## BRIEF A
In the essay on science and Linear B, rewrite the passage starting with "Science: Knowledge or" and going on through "of hypotheses) (1).", replacing "hypotheses" with "theories".
## BRIEF B
Using the essay on science and Linear B, answer these:
(i) Who discovered Linear B on tablets?
(ii) Who wrote "The Riddle of the Labyrinth"?
(iii) Around what date do the Linear B tablets come from?
## BRIEF C
What is the Spanish for this sentence from the essay on science and Linear B: "Linear B was discovered on tablets at the turn of the 20th century by the English archaeologist Arthur Evans."

PAGE TEXT START

Science: Knowledge or a system of knowledge covering general truths or the operation of general laws especially as obtained and tested through the scientific method (principles and procedures for the systematic pursuit of knowledge involving the recognition and formulation of a problem, the collection of data through observation and experiment, and the formulation and testing of hypotheses) (1).
What is more important in advancing discovery – the science of discovery or the discoveries themselves?
Of course, both are important. Discoveries are newsworthy and sometimes earth-shattering. They are sexy stuff. Science creates a repeatable path towards future discoveries. Science, especially its reliance on the scientific method, is decidedly unsexy. Its end point (a discovery) might be sexy, but the process, for the most part, is not.
I recently finished reading a book about decrypting an ancient language known as Linear B. While “The Riddle of the Labyrinth” is an excellent account of cracking the code that unlocked Linear B; the author, Margalit Fox, also seeks to restore credit for this achievement to a woman whose arduous and lengthy efforts created the science of discovery that made it possible to decipher this written and spoken Mycenaean language (an early variant of Greek from the Bronze Age).
Linear B was discovered on tablets at the turn of the 20th century by the English archaeologist Arthur Evans. The tablets represent the earliest known European writing from around 1450 BC, 700 years before the Greek alphabet (which before Linear B was believed to be the first European writing). If history comes into being with the written record, the Linear B tablets transformed a period that had been considered pre-history into history.

PAGE TEXT END
DATA TO EXAMINE START

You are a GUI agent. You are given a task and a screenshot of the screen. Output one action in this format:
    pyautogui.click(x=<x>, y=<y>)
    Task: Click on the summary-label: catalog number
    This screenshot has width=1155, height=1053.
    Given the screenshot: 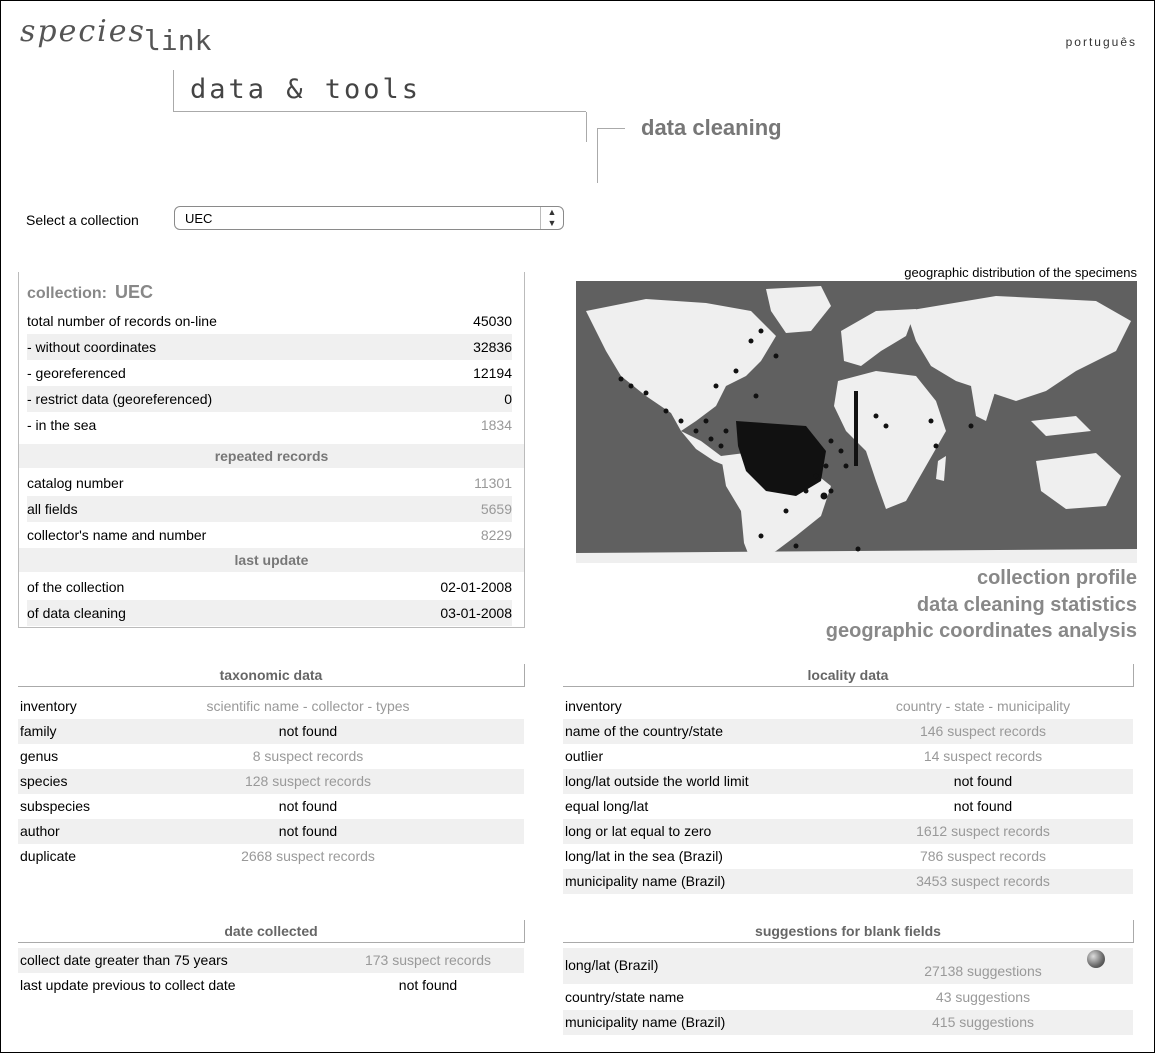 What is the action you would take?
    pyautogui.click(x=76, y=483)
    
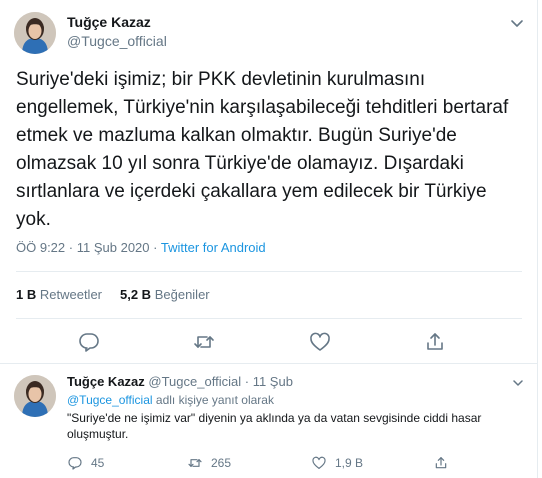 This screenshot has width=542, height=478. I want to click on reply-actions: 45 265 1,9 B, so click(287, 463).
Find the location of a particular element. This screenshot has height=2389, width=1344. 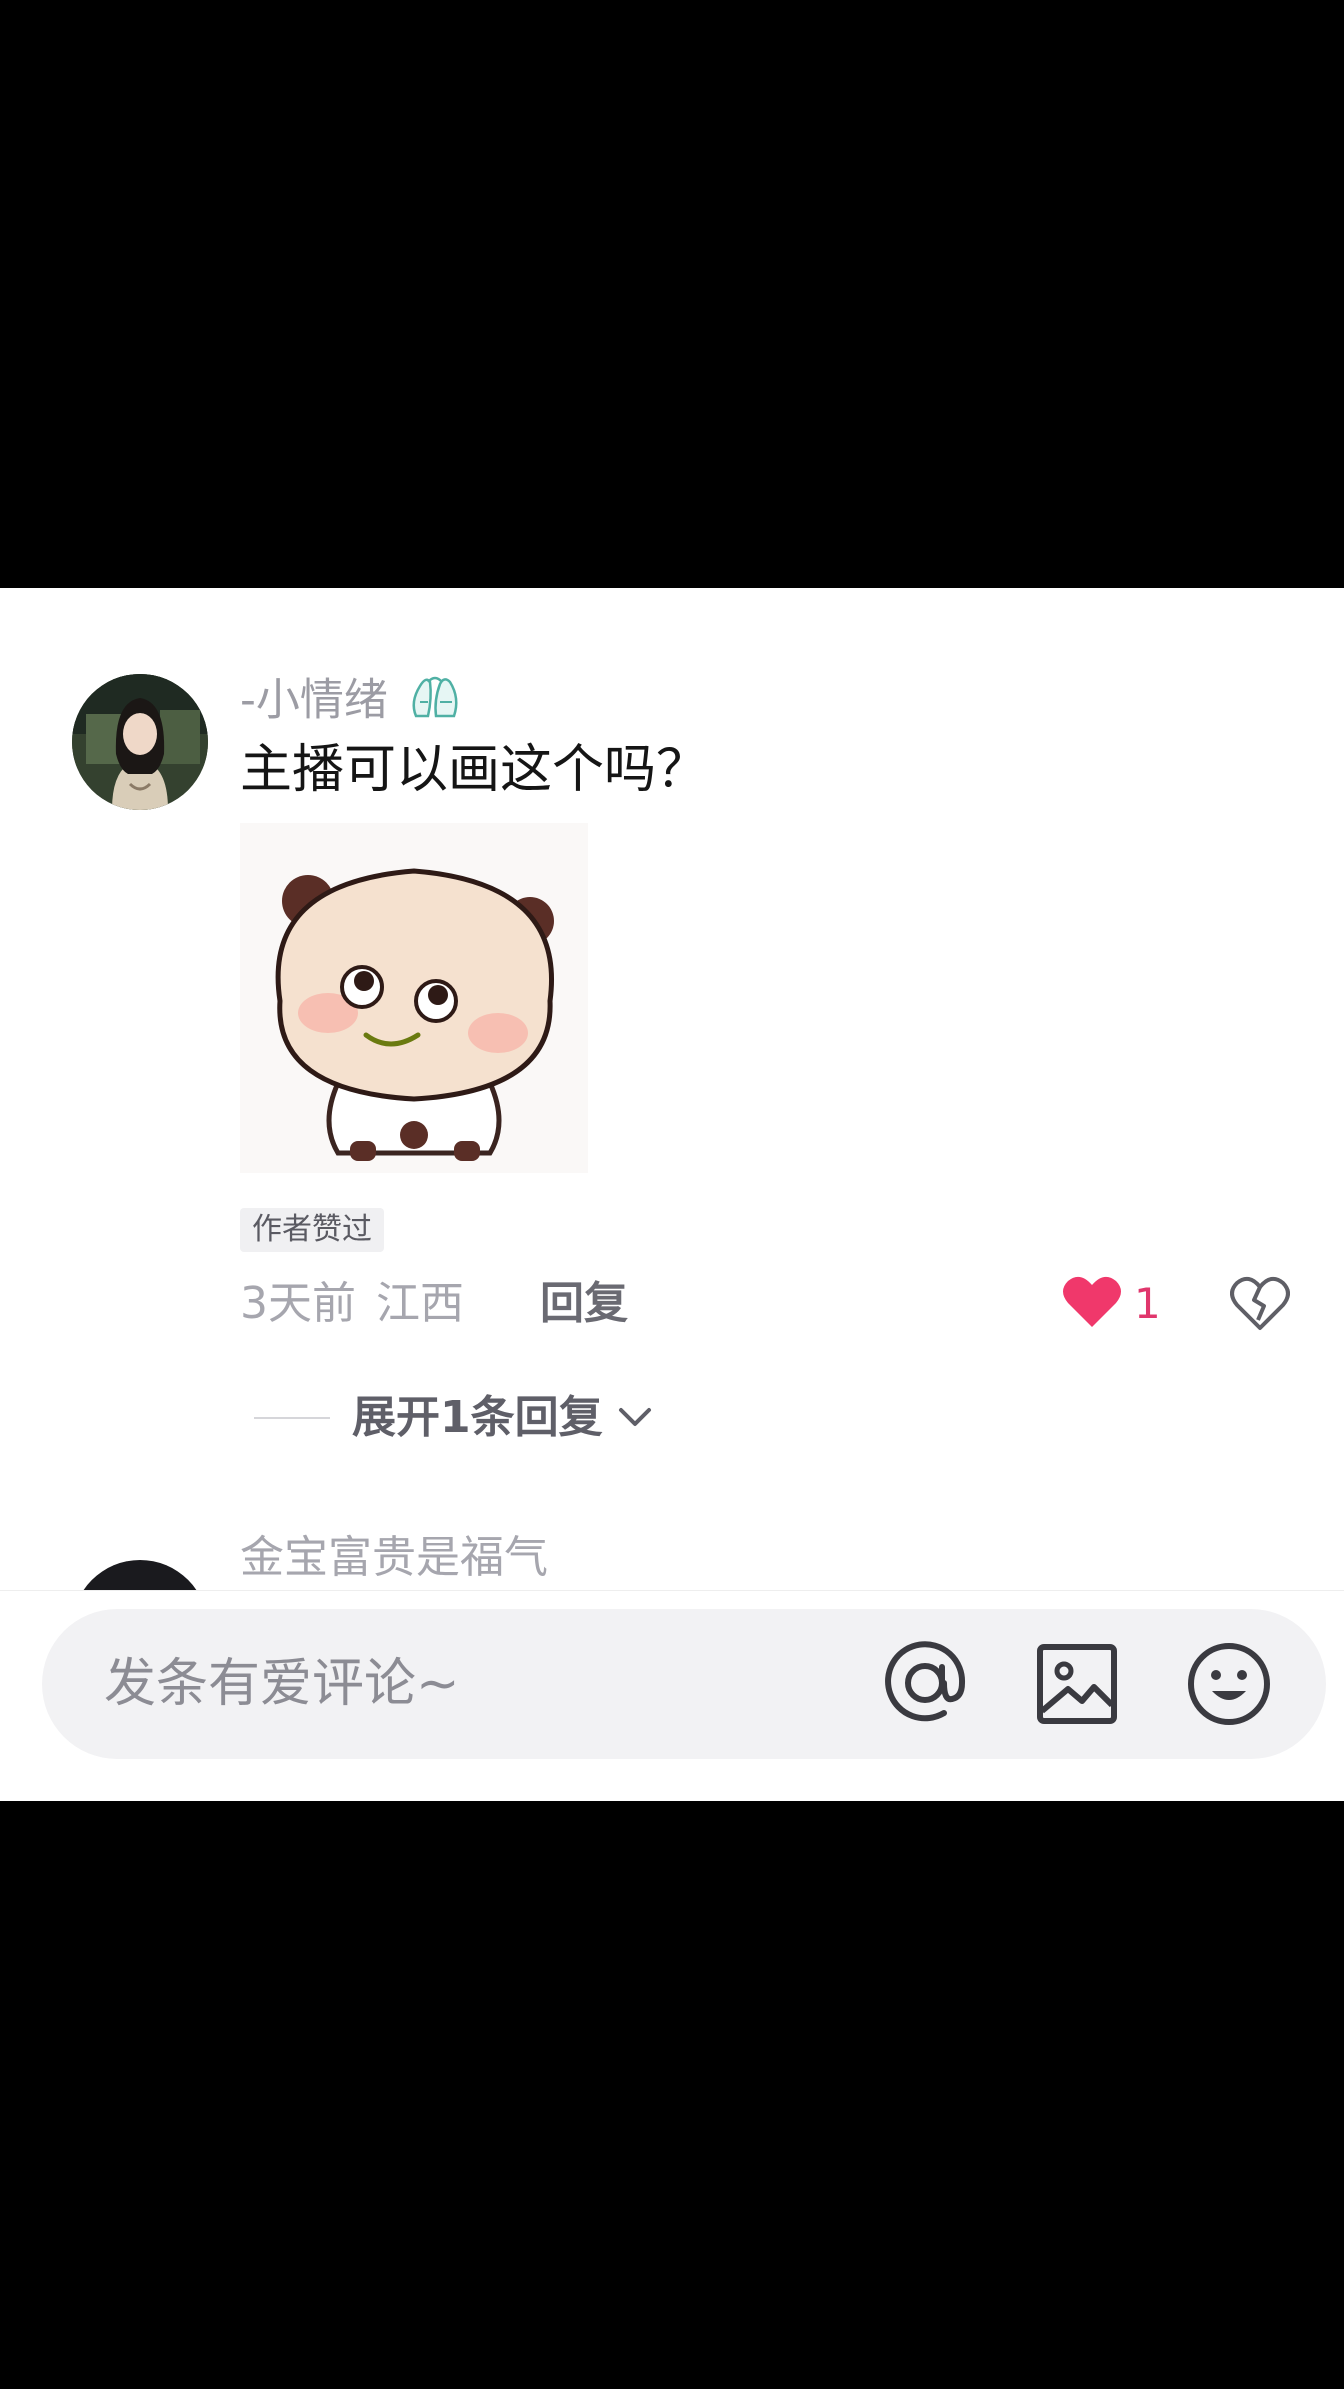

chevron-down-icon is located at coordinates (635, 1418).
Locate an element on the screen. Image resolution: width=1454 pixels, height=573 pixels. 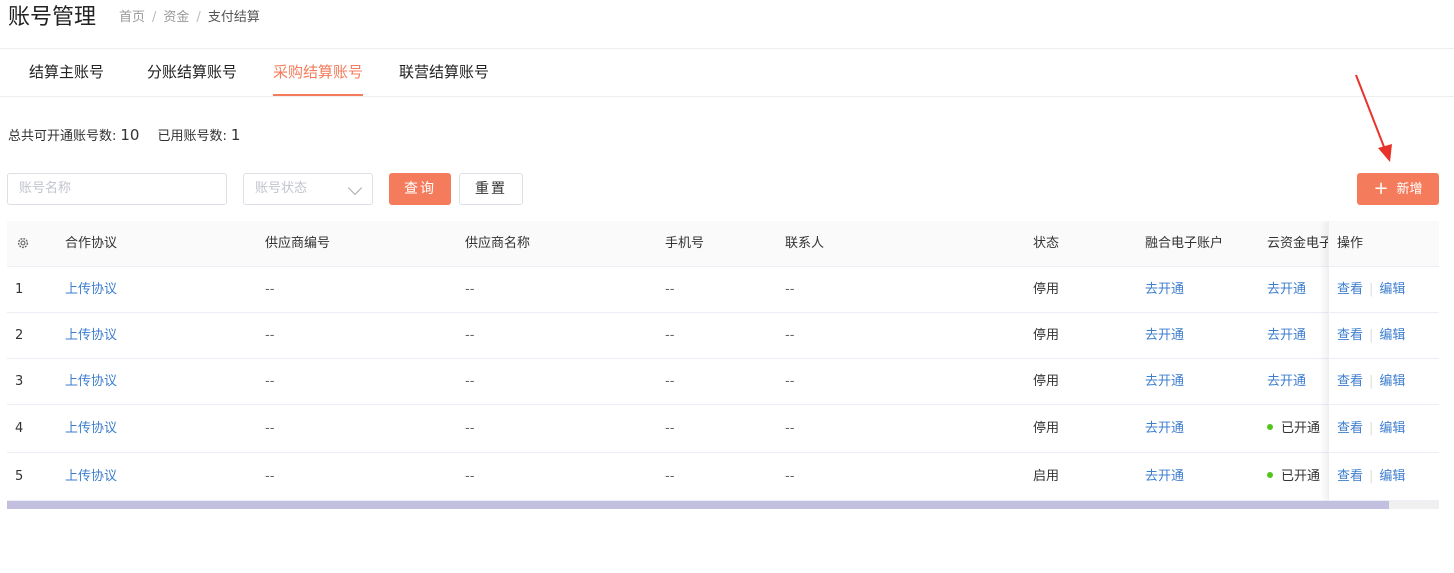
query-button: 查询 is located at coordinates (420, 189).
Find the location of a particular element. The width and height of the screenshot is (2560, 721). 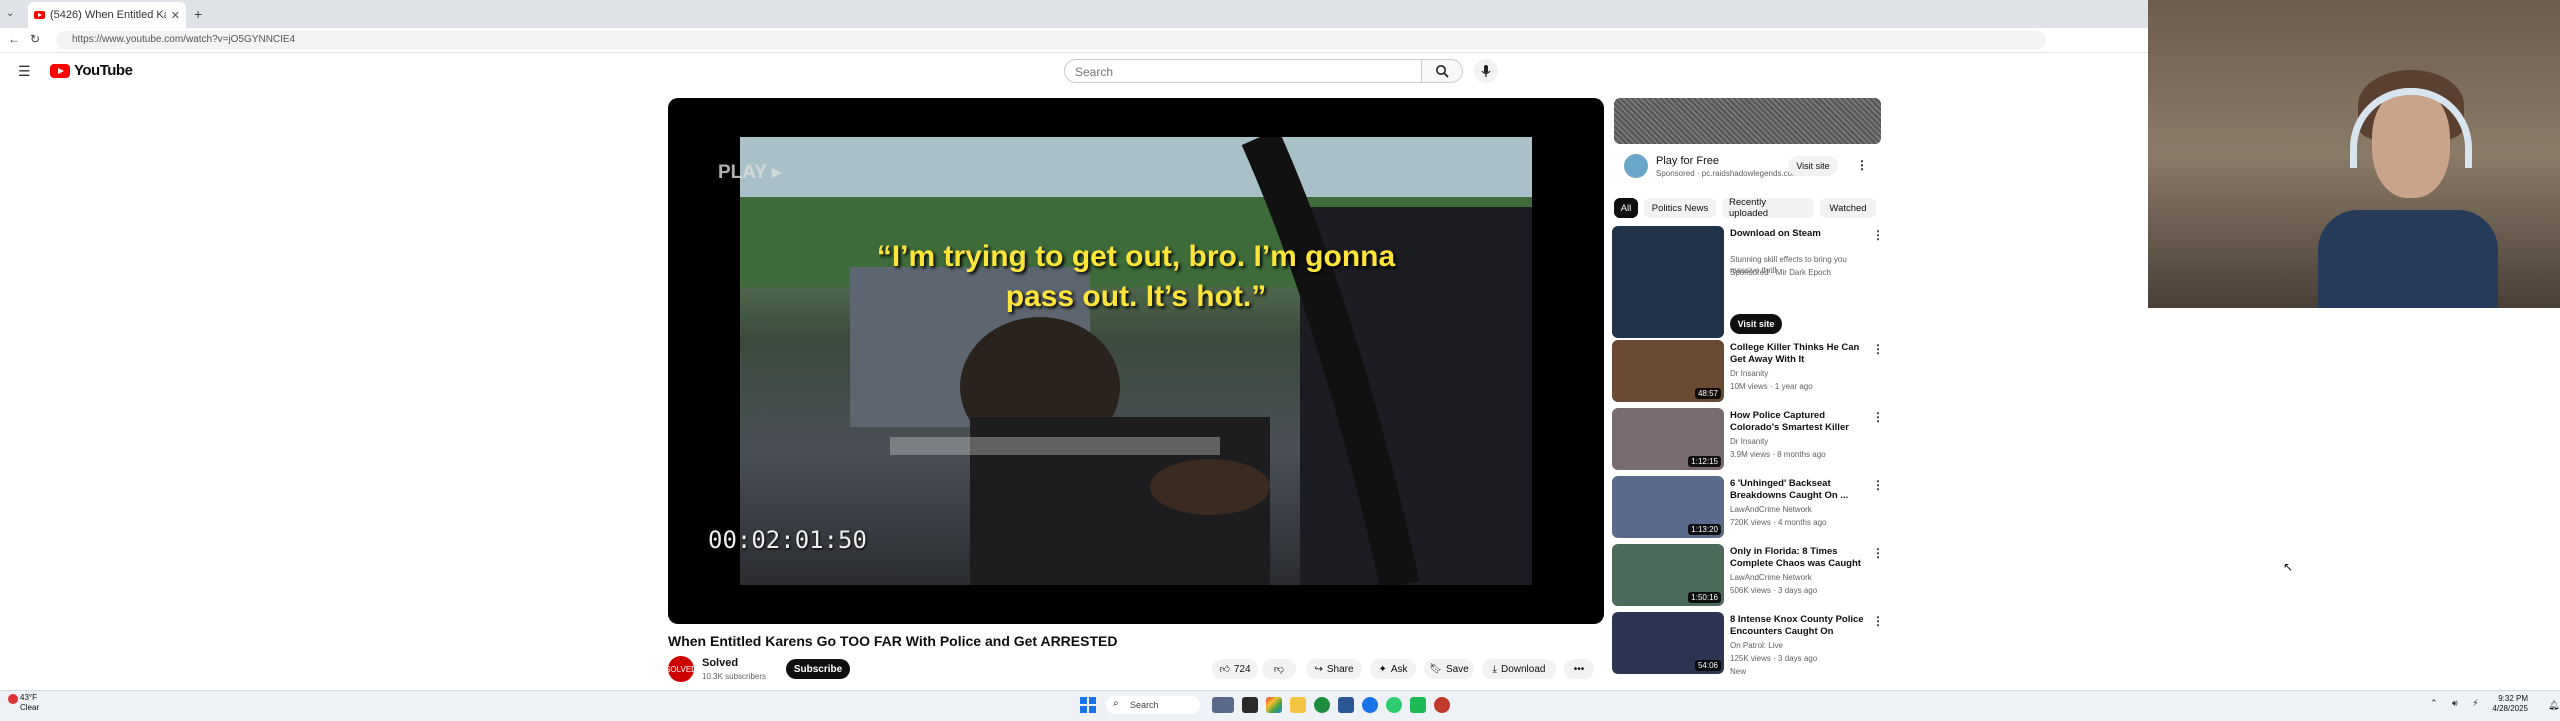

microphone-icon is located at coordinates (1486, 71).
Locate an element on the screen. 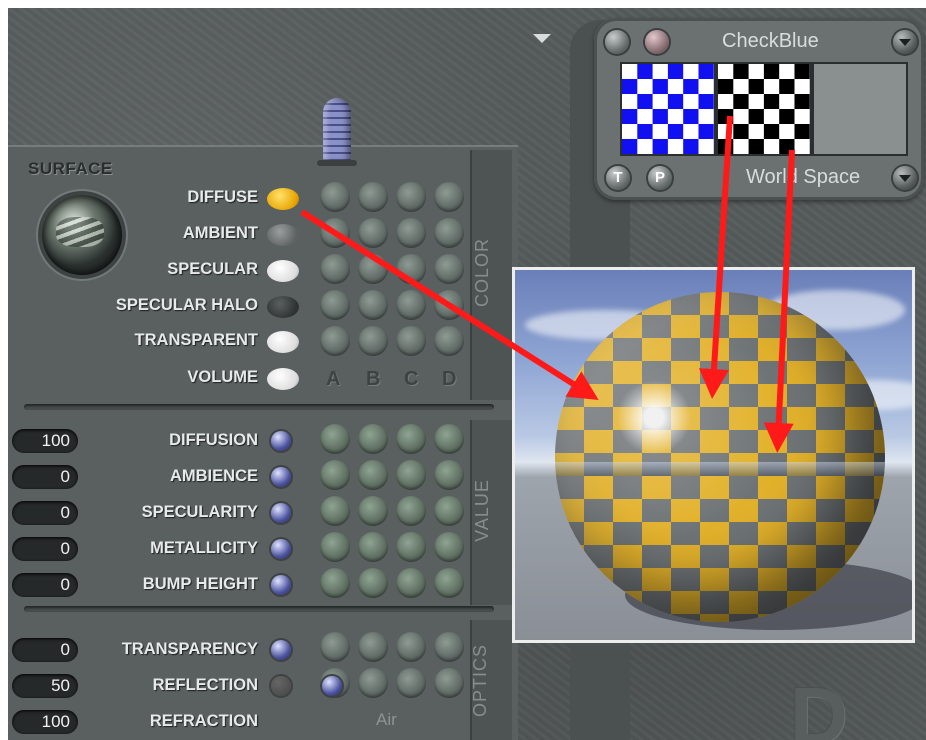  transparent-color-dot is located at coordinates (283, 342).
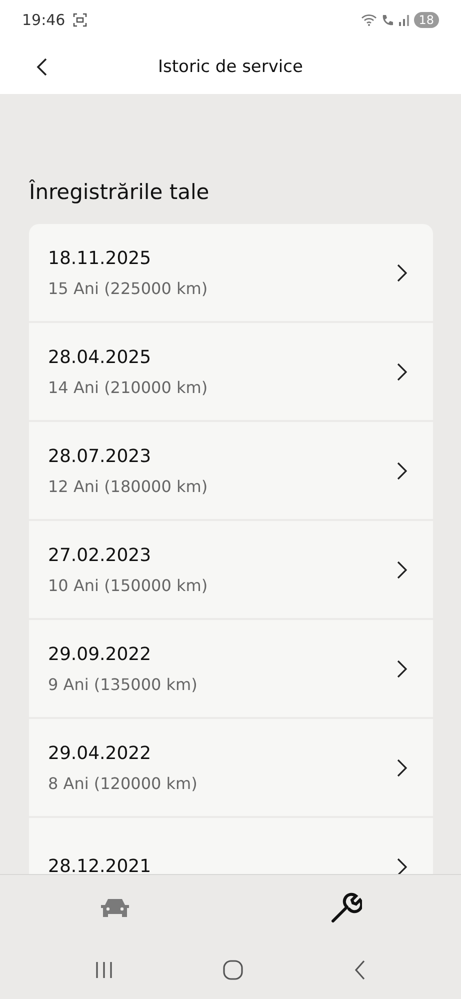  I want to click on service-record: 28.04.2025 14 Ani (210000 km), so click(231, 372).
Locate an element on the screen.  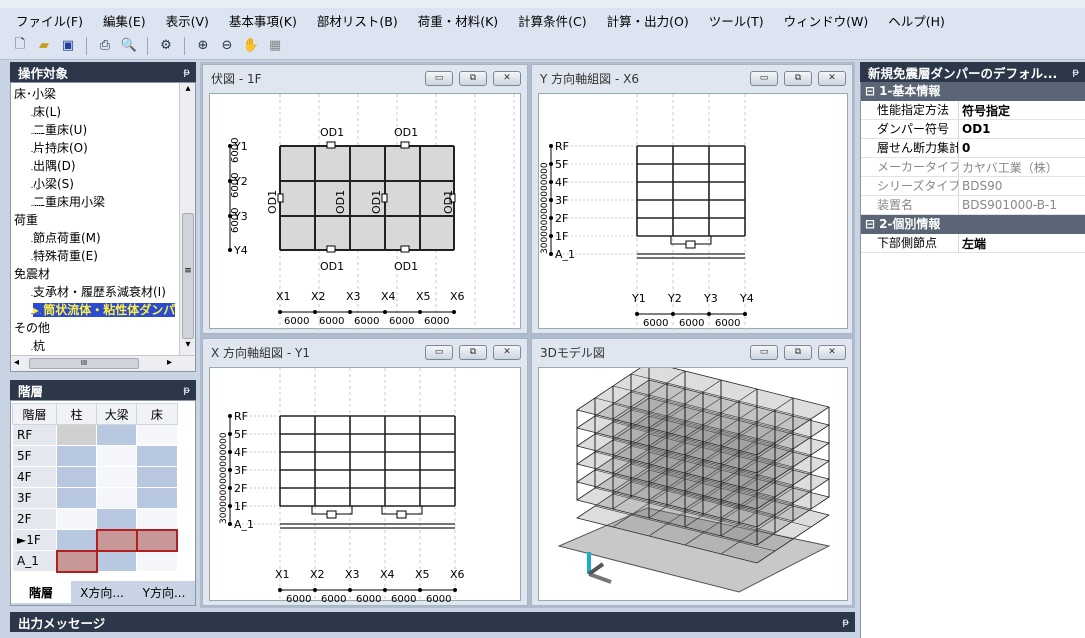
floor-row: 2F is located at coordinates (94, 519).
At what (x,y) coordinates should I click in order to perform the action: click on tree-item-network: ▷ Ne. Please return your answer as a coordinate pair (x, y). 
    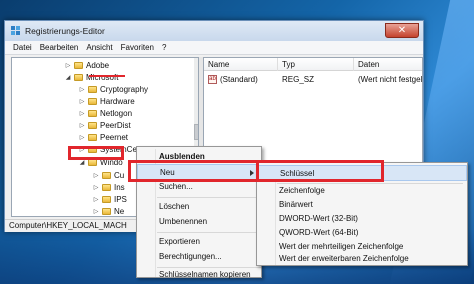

DATA TO EXAMINE END

## EXERCISE RESPONSE A
Science: Knowledge or a system of knowledge covering general truths or the operation of general laws especially as obtained and tested through the scientific method (principles and procedures for the systematic pursuit of knowledge involving the recognition and formulation of a problem, the collection of data through observation and experiment, and the formulation and testing of theories) (1).

## EXERCISE RESPONSE B
(i) The English archaeologist Arthur Evans
(ii) Margalit Fox
(iii) Around 1450 BC

## EXERCISE RESPONSE C
El lineal B fue descubierto en tablillas a comienzos del siglo XX por el arqueólogo inglés Arthur Evans.